Ich will das gern mal an einem Beispiel illustrieren. In der Landeshauptstadt in Erfurt genauso wie in Jena - mein Kollege Seela, wir haben gerade darüber gesprochen - ist es in Erfurt üblich, dass wir mehr Personal zur Verfügung stellen, weil wir der Auffassung sind, dass wir bei den Null- bis Zweijährigen mehr Personal brauchen. Das führt dazu, dass die Stadt Erfurt bereits jetzt einen Personalschlüssel der Null- bis Zweijährigen von 1 : 6 sicherstellt. Jetzt hat sich eine Kollegin der LINKEN Stadtratsfraktion gedacht, na ja, jetzt müssen wir mal fragen, was bedeutet denn das, was der Dieter Althaus da als Wahlgeschenk verkündet. Das heißt, was sind die Auswirkungen für die kommunale Seite,

wie viel müssen die denn drauflegen, müssen die vielleicht die Zeche bezahlen und wie geht denn die Sache aus. Also hat sie die Stadtverwaltung in einer Anfrage damit konfrontiert, erstens, wie viel Geld bekommen wir, zweitens, wie viele Personalstellen bräuchten wir, um auf einen Schlüssel von 1 : 5 bzw. 1 : 8 zu kommen und drittens, wer soll die Differenz tragen. Ich war durchaus angenehm überrascht über die Beantwortung der Anfrage, weil die Beantwortung der Anfrage deutlich macht, die Kommunen tun mehr und sie brauchen Hilfe des Landes, um auf diese Quote zu kommen, die wir gern hätten. Die Stadt Erfurt - Oberbürgermeister Bausewein ist nicht verdächtig, dass er das nur uns zuliebe getan hat, Sozialbeigeordnete Thierbach ganz sicher auch nicht -, Oberbürgermeister Bausewein hat geantwortet, wir bekommen in diesem Jahr, in 2009, vom Land 367.000 € zusätzlich, damit könnten wir 18 Personalstellen zusätzlich finanzieren für die Null- bis Zweijährigen und exakt damit ist der Bedarf gedeckt, 19 bräuchten wir, um auf einen Personalschlüssel von 1 : 5 zu gelangen. Für nächstes Jahr hat er es auch schon mal gleich vorsorglich ausgerechnet und gesagt, na ja, danach bekommt die Stadt Erfurt 2,1 Mio. € vom Land zusätzlich und bräuchte exakt 2,48 Mio. € - also rund 2,5 Mio. € -, um genau 62 zusätzliche Personalstellen zu schaffen, aber 53 bezahlt allein das Land mit dem Geld, was es der Kommune gibt.
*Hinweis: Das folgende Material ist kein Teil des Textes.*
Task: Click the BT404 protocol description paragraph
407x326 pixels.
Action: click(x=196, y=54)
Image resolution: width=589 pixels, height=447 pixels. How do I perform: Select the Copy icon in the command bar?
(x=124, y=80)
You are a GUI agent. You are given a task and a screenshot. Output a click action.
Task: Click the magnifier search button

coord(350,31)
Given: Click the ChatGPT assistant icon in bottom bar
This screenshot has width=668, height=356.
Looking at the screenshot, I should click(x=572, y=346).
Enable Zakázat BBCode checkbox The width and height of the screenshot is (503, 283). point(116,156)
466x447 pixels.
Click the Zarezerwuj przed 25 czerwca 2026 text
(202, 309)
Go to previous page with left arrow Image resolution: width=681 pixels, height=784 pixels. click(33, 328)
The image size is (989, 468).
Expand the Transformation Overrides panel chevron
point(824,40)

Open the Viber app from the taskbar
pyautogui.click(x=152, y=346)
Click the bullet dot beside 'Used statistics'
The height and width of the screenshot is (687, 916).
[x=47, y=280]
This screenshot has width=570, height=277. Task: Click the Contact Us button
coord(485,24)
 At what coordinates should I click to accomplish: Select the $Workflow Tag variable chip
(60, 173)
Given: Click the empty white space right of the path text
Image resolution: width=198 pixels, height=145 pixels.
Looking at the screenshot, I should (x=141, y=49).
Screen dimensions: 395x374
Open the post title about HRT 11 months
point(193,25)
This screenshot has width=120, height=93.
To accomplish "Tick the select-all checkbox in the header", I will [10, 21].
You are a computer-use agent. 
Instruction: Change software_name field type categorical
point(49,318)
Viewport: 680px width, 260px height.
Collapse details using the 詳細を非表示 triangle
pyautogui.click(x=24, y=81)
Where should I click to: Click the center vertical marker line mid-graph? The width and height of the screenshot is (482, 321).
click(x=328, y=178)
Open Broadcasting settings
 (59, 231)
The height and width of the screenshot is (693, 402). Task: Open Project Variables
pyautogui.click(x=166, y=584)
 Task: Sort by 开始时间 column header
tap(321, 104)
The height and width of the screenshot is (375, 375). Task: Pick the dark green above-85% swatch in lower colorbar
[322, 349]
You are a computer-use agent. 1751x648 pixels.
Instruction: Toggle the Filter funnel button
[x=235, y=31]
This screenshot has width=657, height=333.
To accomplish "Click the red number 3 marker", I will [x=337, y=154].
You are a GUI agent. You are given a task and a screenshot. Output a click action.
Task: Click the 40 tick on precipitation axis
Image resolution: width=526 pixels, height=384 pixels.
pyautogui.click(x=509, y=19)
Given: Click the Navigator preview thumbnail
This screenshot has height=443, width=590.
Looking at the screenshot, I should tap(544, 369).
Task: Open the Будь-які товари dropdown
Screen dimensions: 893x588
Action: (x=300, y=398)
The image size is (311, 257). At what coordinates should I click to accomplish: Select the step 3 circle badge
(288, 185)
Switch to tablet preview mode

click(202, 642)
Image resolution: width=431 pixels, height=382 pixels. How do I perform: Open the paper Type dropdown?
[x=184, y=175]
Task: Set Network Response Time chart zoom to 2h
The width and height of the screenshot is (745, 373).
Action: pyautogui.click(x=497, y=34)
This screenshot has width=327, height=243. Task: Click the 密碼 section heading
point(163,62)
Ich sage an dieser Stelle, und das sage ich ganz deutlich, die Kommunen sind auch in der Lage dazu, wenn sie ihren Beitrag dazu leisten, genau diesen Personalschlüssel zu erreichen. Sie wollten das immer im Gespräch mit uns gemeinsam. Es gab die Gespräche vonseiten des Kultusministeriums mit den kommunalen Spitzenverbänden. Ich muss sehr wohl registrieren, es gab nicht eine übergroße Bereitschaft, jetzt vor der Wahl noch zu sagen, wir treffen da auch gemeinsame Entscheidungen. Das darf man hier an dem Pult mal deutlich sagen. Es gab aber immer wieder in Gesprächen das Signal, wir wollen, wir akzeptieren, wir wissen, dass es einen besseren Betreuungsschlüssel gibt und wir müssen nur mal sehen, wer wie was bezahlt.

Prof. Opielka sagt das ganz gut in seinem Gutachten, wer hat bis jetzt was bezahlt und trifft dann auch eine Empfehlung dazu. Er sagt, der Freistaat Thüringen bezahlt mit rund 37 Prozent einen hohen Anteil, die kommunale Seite mit rund 42 Prozent ebenfalls einen hohen Anteil, die Eltern mit 18 Prozent, zumindest im nationalen Maßstab, einen vergleichsweise niedrigen Anteil. Ich habe das hier an der Stelle schon mal gesagt, jetzt müssen wir überlegen, wem können wir welche Lasten aufhalsen, wenn wir tatsächlich zu einer qualitativen Verbesserung kommen wollen. Die Variante, dass es das Land allein bezahlt, scheidet nach meinem Dafürhalten aus.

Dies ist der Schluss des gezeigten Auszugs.